The data start

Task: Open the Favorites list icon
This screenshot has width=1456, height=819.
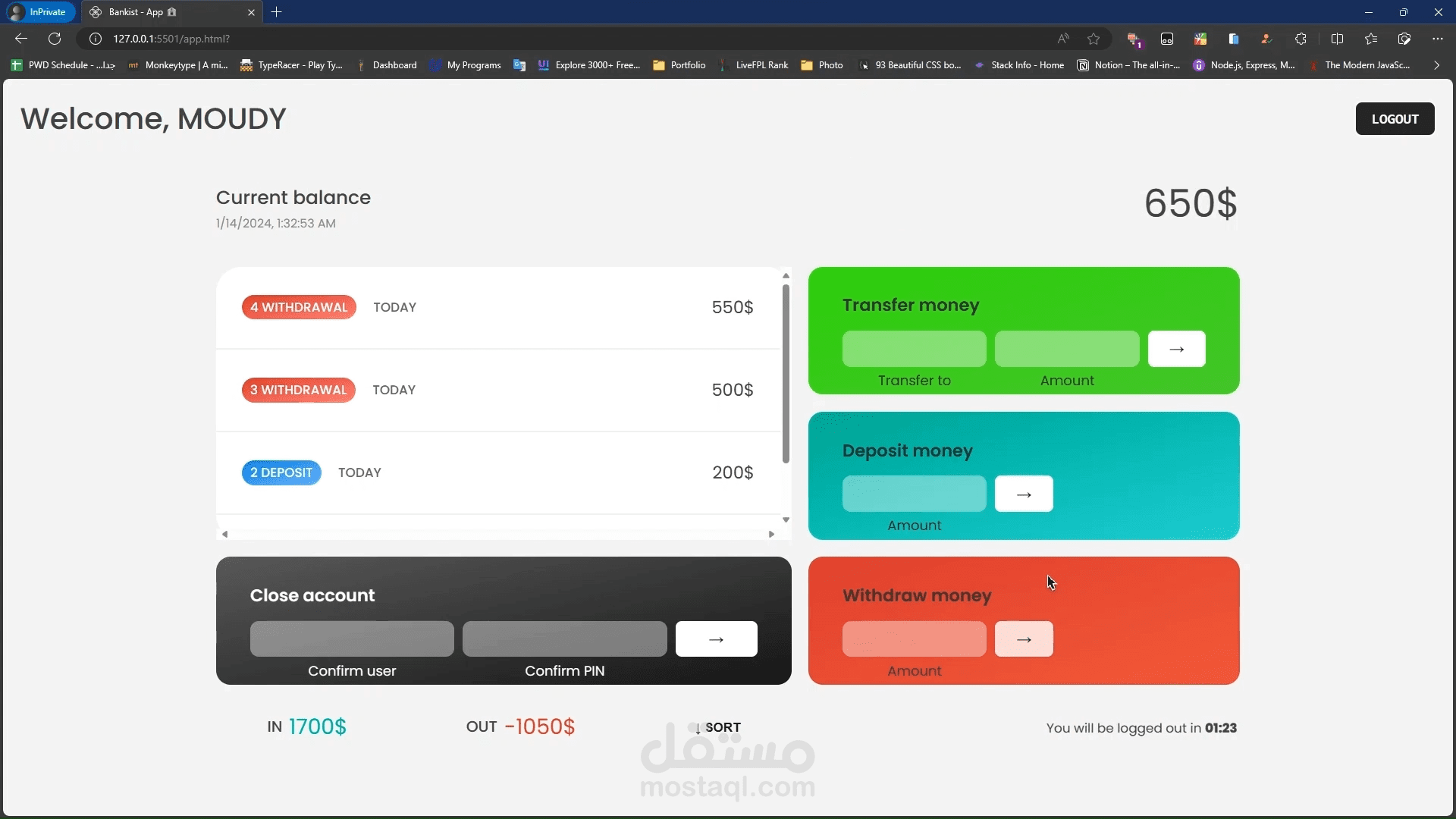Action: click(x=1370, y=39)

The data end
The data start

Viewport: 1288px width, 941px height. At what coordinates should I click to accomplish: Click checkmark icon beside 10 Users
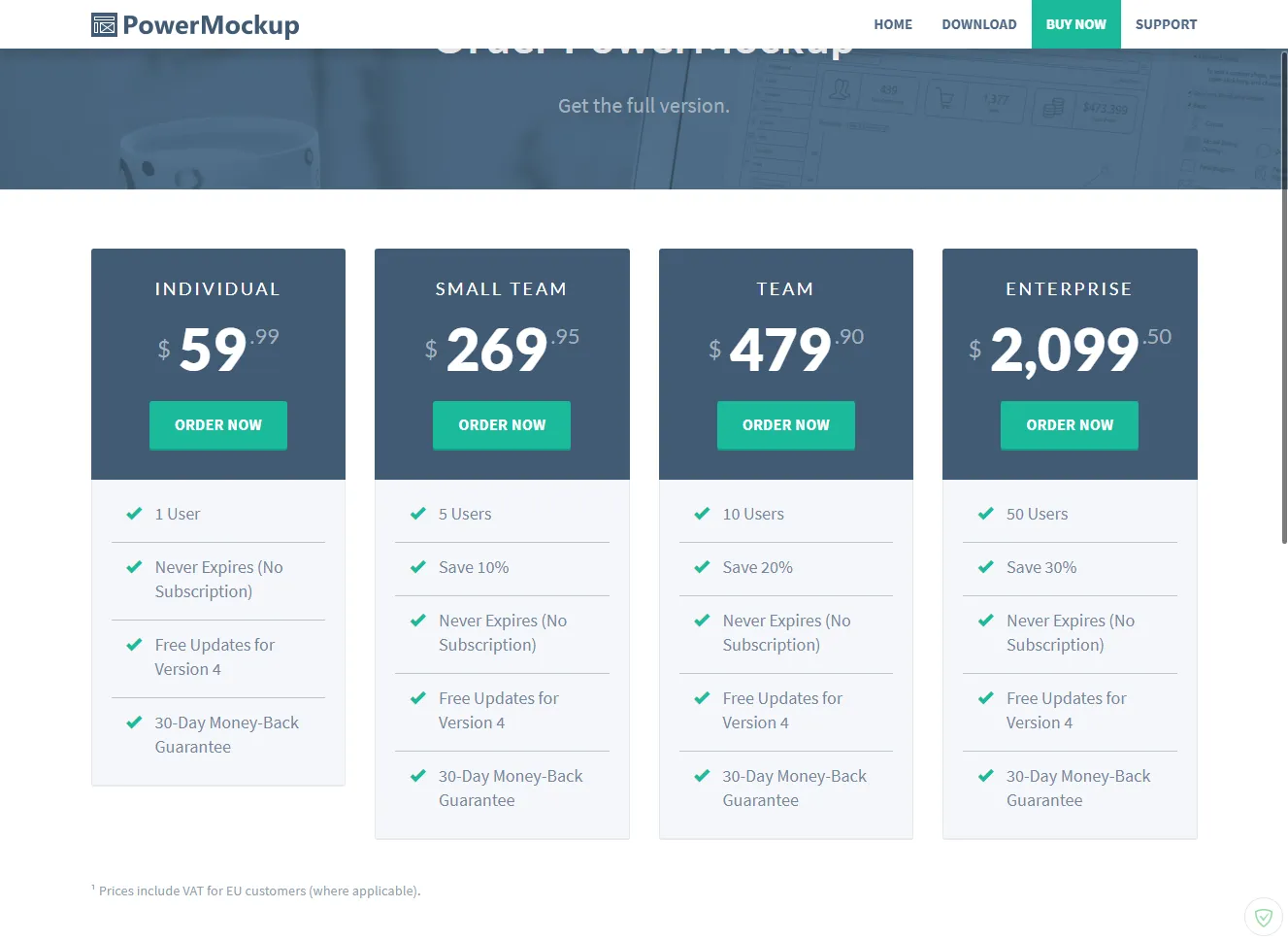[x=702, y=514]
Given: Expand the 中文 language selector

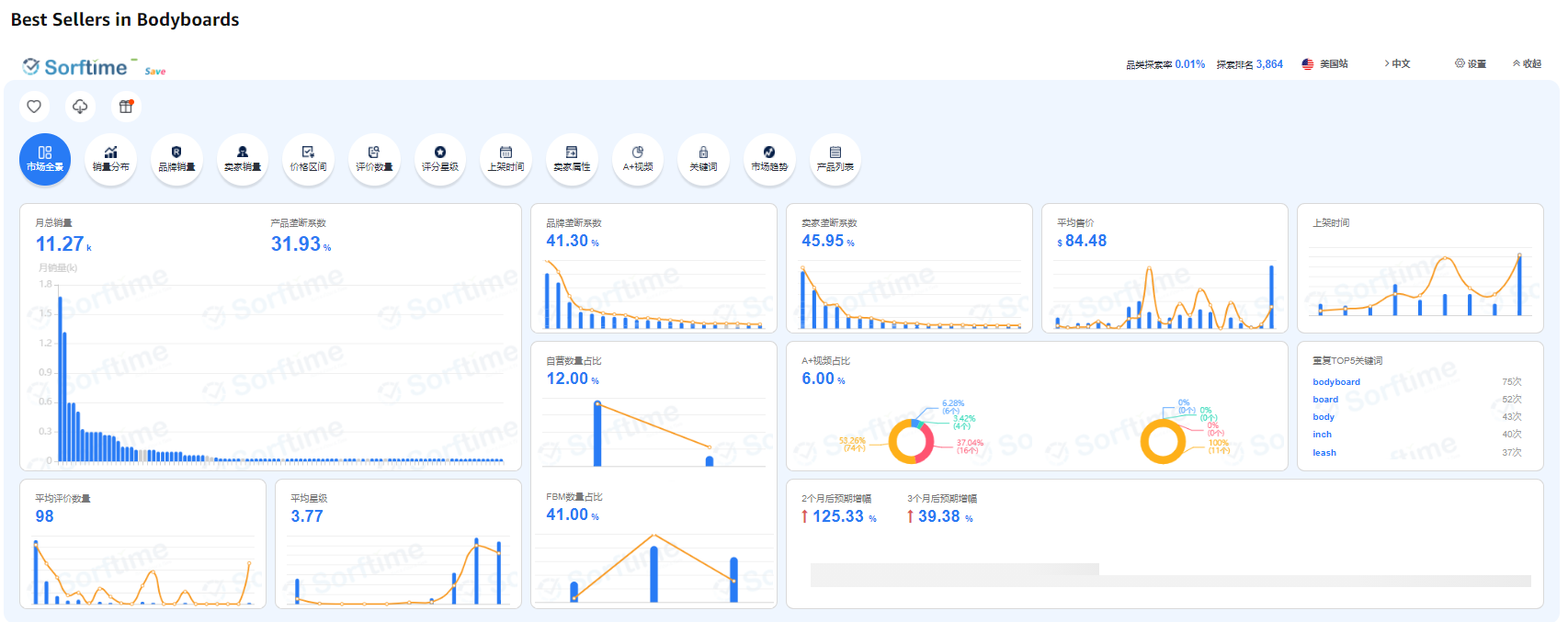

The data end

Task prompt: Write out the lines word for word, beginning at the line that contains "Viewport: 1288px width, 941px" and stopping after the line that contains "Given: Expand the 中文 language selector". Leave the pictures out of your answer.

Written answer:
Viewport: 1288px width, 941px height. At what coordinates should I click to accomplish: Click checkmark icon beside 10 Users
[x=702, y=514]
Given: Expand the 中文 language selector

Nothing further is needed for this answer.